Understanding the correctness of each statement requires knowledge of both hormonal regulation and reproductive biology.

Step 1: Using the definition of menarche and menopause.

Statement (i) is incorrect because the first menstruation at puberty is called menarche, not menopause. Menopause refers to the permanent cessation of menstrual cycles at later age, usually around 45–50 years. Thus, the terminology used in statement (i) is biologically wrong.

Step 2: Using hormonal regulation of ovulation and progesterone levels.

Statement (ii) is incorrect because ovulation does occur around day 14 in a typical 28-day cycle, but progesterone is not at its maximum at this time. Progesterone levels rise after ovulation during the luteal phase due to corpus luteum activity. At ovulation, LH surge is maximum, not progesterone.

Step 3: Using corpus luteum degeneration mechanism.

Statement (iii) is correct. If fertilization does not occur, the corpus luteum (formed after ovulation) degenerates. This leads to a sudden drop in progesterone and estrogen levels, causing breakdown of the endometrial lining and resulting in menstruation. This is a key physiological mechanism of the menstrual cycle.

Step 4: Using reproductive aging and menopause concept.

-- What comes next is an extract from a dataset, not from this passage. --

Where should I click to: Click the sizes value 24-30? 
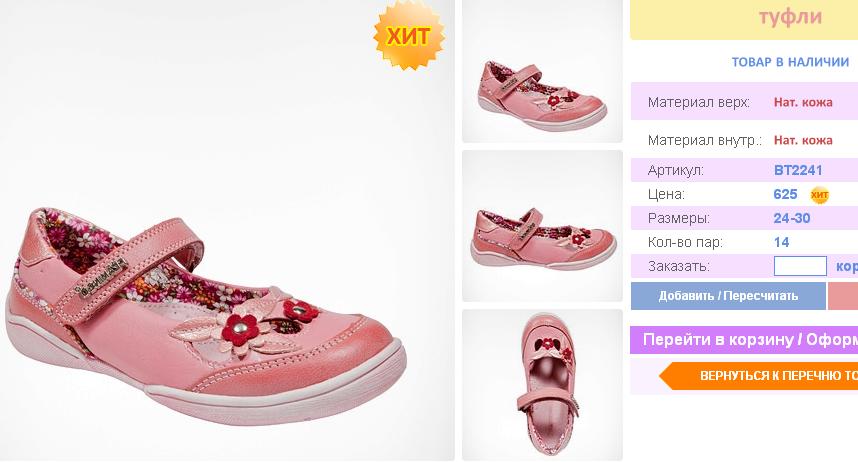[x=792, y=218]
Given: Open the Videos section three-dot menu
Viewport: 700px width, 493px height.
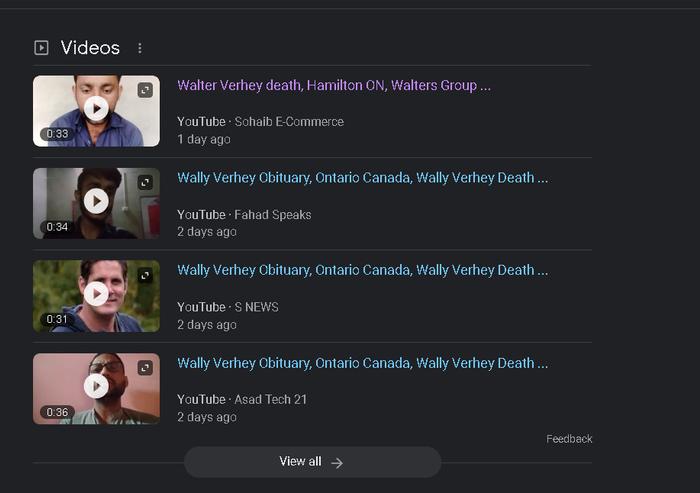Looking at the screenshot, I should click(140, 48).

Statement (iv) is correct. The menstrual cycle ceases permanently around 45–50 years of age due to depletion of ovarian follicles and reduced hormone production. This stage is called menopause and marks the end of reproductive life.

Final Understanding:
Only statements (iii) and (iv) correctly describe the physiological events of the menstrual cycle. Quick Tip: Menstrual cycle is controlled by hormone feedback loops involving FSH, LH, estrogen, and progesterone.

Concept:
DNA is a polymer made up of repeating units called nucleotides. Each nucleotide consists of three essential components: a nitrogenous base (purine or pyrimidine), a pentose sugar (deoxyribose), and a phosphate group. The stability and structure of DNA depend on specific covalent and non-covalent bonds that link these components together.

Among these bonds, the N-glycosidic bond plays a crucial role in forming the fundamental nucleotide structure.

Step 1: Using nucleotide structural composition in DNA.

A nucleotide is formed when a nitrogenous base attaches to a pentose sugar. In DNA, the sugar is deoxyribose, and bases include adenine, guanine, cytosine, and thymine. This base-sugar unit forms the nucleoside before phosphate attachment.

Step 2: Using definition of N-glycosidic bond formation.

The N-glycosidic bond is a covalent linkage formed between the nitrogen atom of the nitrogenous base (N9 in purines and N1 in pyrimidines) and the 1' carbon atom of the pentose sugar. This bond is essential for forming nucleosides.

Step 3: Using differentiation of DNA bonding systems.

DNA structure is stabilized by three major types of bonds:
- N-glycosidic bond (base + sugar)
- Phosphodiester bond (sugar + phosphate backbone)
- Hydrogen bonds (between complementary bases)

Thus, each bond has a distinct structural role.

Final Understanding:
The N-glycosidic bond specifically connects nitrogenous base with pentose sugar, forming the foundation of nucleotide structure. Quick Tip: Base + sugar forms nucleoside via N-glycosidic bond; adding phosphate forms nucleotide.